### PAGE TEXT

In this case, Radloff called for the abort after those speeds had been reached because, he said, the plane would not rotate.

In his own words from Radloff's comments on website The Aviation Herald.

"What I testified to the NTSB was that as I rotated, it felt like there was a stack of bricks on the nose, and the control column was like a pry bar, and the stack wouldn't budge. The yoke felt dead in my hands. Furthermore, there was no sensation of the nose rising, or a change in the sound of the airflow over the windscreen, or the view out the front. The horizon and ground objects should have fallen from sight, and the view out front should have changed to all sky. Those were the clues. Regardless, there was still plenty that could have gone wrong that didn't, and by the grace of God, truly, I am still here. And thankfully so are all the other 115."

The NTSB affirmed his judgment, finding that the plane's elevator had jammed due to damage from a windstorm at Willow Run in the days before the crash.

######

* _TASKS TO CARRY OUT_
(1) Update the takeoff account from "The NTSB affirmed" up to and including "before the crash.", replacing "windstorm" with "hailstorm".
(2) Go on with the takeoff account from the point where it stops.
The material that comes next has no connection to the takeoff account.

### INFORMATION SHOWN

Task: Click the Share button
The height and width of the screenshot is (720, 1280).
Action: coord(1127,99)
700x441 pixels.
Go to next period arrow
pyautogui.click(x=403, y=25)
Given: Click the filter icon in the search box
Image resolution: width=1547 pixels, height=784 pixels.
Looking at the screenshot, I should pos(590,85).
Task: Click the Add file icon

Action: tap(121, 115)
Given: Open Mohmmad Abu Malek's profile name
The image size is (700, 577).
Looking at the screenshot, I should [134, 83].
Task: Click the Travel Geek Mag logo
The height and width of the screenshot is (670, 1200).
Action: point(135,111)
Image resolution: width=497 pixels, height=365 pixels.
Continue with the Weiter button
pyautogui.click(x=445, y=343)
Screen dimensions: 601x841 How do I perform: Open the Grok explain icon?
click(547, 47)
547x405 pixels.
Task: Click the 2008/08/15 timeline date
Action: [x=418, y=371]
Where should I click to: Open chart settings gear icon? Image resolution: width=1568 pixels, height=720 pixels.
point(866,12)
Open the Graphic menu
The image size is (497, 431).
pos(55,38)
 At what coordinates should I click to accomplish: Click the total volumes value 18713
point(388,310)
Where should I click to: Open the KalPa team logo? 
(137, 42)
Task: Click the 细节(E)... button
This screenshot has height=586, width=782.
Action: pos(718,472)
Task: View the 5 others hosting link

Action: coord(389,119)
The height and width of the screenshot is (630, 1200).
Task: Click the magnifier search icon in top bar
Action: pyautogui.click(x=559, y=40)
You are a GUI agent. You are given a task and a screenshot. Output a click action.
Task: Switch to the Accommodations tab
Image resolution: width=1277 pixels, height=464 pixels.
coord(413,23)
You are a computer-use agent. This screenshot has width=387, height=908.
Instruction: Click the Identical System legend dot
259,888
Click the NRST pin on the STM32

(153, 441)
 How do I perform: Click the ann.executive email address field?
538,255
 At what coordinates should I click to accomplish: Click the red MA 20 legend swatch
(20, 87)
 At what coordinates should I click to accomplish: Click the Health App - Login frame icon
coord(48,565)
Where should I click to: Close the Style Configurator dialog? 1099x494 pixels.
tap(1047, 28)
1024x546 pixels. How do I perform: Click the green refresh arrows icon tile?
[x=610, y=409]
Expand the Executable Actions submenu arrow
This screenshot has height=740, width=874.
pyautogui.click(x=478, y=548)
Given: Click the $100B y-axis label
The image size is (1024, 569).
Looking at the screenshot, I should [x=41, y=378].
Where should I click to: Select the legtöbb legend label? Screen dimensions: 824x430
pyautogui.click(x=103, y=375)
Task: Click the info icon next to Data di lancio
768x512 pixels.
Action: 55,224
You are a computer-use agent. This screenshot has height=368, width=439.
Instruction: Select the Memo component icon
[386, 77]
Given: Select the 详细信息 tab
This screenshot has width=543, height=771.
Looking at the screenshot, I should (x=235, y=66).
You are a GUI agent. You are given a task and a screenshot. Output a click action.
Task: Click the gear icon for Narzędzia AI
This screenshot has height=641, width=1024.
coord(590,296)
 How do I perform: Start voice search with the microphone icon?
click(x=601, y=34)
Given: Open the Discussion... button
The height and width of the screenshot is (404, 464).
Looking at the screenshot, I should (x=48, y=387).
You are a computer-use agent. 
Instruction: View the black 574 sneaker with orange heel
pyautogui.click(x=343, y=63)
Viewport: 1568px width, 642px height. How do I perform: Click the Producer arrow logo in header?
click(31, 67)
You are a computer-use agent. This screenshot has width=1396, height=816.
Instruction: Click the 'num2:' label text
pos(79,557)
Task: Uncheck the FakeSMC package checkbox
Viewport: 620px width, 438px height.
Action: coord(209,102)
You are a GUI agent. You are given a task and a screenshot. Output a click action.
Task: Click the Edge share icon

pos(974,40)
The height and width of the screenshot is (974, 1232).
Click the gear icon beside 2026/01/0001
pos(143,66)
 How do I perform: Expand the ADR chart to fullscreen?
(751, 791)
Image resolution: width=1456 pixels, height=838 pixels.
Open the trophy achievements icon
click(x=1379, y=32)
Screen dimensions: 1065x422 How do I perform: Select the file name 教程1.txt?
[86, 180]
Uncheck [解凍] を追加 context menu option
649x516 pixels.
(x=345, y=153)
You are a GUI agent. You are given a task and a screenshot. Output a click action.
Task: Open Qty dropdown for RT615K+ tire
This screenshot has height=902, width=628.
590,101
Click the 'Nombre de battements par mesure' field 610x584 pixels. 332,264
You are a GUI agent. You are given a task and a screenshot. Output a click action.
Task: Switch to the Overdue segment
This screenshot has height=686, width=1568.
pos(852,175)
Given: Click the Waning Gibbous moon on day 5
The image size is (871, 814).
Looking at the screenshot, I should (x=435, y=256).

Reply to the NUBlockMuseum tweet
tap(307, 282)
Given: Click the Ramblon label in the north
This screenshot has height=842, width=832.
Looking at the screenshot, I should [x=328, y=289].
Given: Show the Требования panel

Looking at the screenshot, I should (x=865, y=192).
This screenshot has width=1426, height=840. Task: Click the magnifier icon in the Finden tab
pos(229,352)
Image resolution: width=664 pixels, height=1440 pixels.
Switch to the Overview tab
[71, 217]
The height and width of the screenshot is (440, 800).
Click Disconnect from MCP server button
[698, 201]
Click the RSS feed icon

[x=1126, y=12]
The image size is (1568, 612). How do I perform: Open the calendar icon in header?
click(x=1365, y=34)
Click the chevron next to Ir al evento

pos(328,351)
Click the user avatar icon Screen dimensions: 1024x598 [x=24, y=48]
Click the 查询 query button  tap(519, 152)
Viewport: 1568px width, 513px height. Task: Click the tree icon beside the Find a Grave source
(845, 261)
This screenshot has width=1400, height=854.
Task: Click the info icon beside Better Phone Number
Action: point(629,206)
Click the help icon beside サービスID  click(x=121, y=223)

######

* _ACTIVITY ANSWERS_
(1)
The NTSB affirmed his judgment, finding that the plane's elevator had jammed due to damage from a hailstorm at Willow Run in the days before the crash.

(2)
If the pilot had chosen to try to take off and diagnose the problem at altitude, it is almost certain that the plane would have crashed and it is very likely that there would have been many fatalities---indeed, the crash could very possibly have claimed the lives of every person on the plane.

Many media outlets are claiming that the pilot broke the regs in order to do what he did, but that is not the case. In an emergency situation the pilot in command has absolute authority to deviate from the regulations in order to handle the emergency. Which is precisely what this pilot did, and it was completely legal.

And his quick thinking very probably saved all 116 people aboard.

Talk about heroes. Capt. Radloff is just that.